The process begins with a lesson to all of Ooligan Press on how to write and submit their blogs. It is quite a long lesson, since the process is both confusing and has many steps. We will only be glancing at that lesson when it becomes relevant to what I’m discussing. Just know that in all my (two) times managing this assignment, I’ve never had 100 percent of the other students turn their work in correctly. Realistically, what those two times had in common was I was teaching the lesson, but I’m going to ignore that statistic.
My next step is setting up the Google Sheet where people can submit their topics ahead of writing the blog. Since we have a lot of people in the press, and about a decade of blogs on our website already, the topics need to be checked to see if they have been done recently. They also need to be checked to see if they’re appropriate for a blog and can be done in a certain word count.

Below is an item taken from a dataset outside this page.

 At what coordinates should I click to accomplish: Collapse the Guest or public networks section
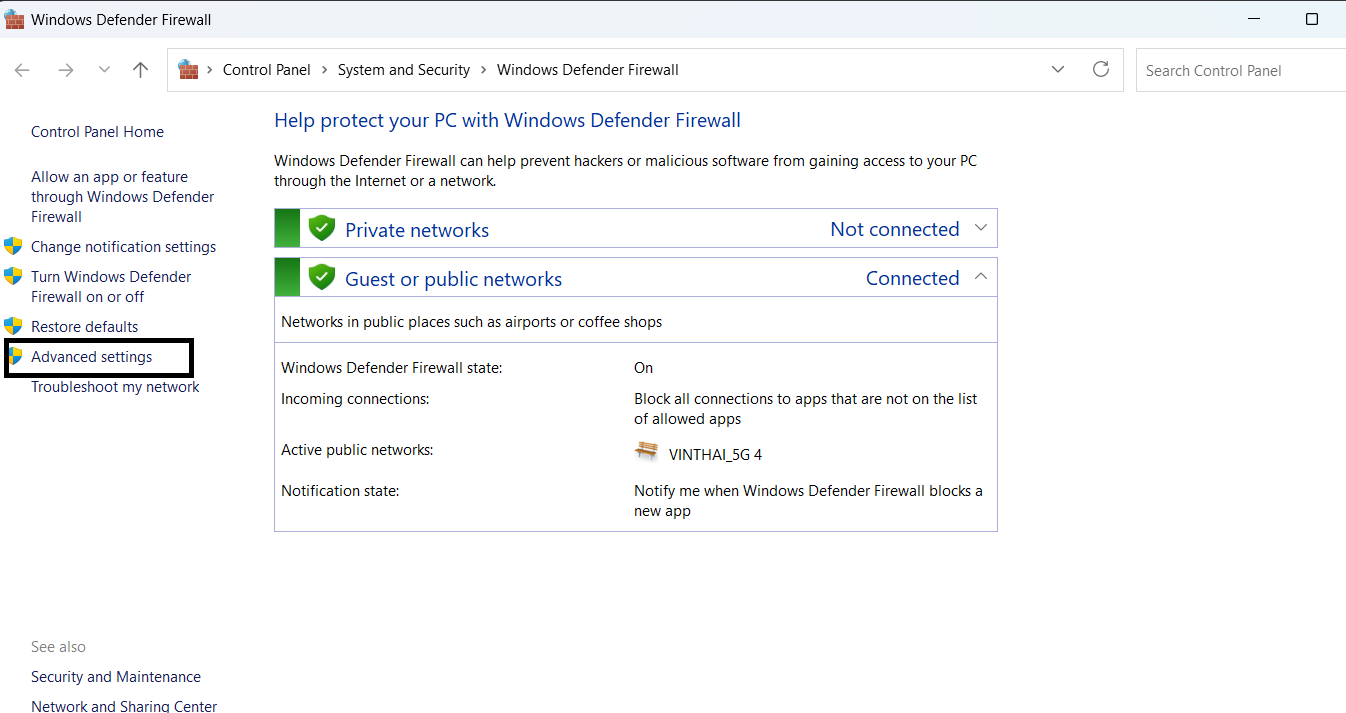(981, 277)
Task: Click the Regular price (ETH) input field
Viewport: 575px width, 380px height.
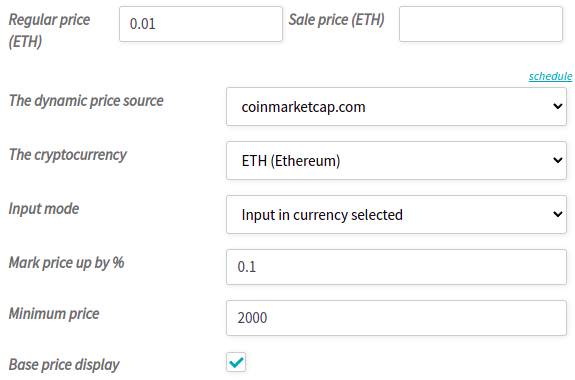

Once I have that set up, I make a list on Trello (our business workspace) for this term’s blog posts and add a card onto it for every post being written that term. These cards allow the students to upload their posts and for me and our copy chief to check off our steps in an organized manner.
After the students have uploaded the blog posts, I wait for our copy chief to go over them, and then I schedule them to post on the blog. I typically schedule a month in advance, with Ooligan manager blogs on Mondays. I am responsible for checking and inputting the metadata into the Ooligan website when I schedule. Sometimes I’ll alter the data the students have given me to fit better for SEO, but mostly I’ll copy and paste it into the relevant sections on our website. Then I hit “Schedule Post.” Yay! Blog post uploaded! My work doesn’t stop there though.
I move the card to the “Scheduled Blogs” list on Trello so that we still have access to it before it goes live; then I make an Instagram and Facebook post to go out the day the blog post does. I just use the image chosen by the student, but sometimes I’ll have to crop it if it doesn’t fit Instagram’s guidelines, or Instagram is making it show up in a strange manner.
Finally, I grade everyone for their blogs. I won’t go into my grading secrets, but you should know that there have been tears. (My tears, but that still counts!) Grading the blogs is the very last step of this process, just in time for it to start all over again in a new term!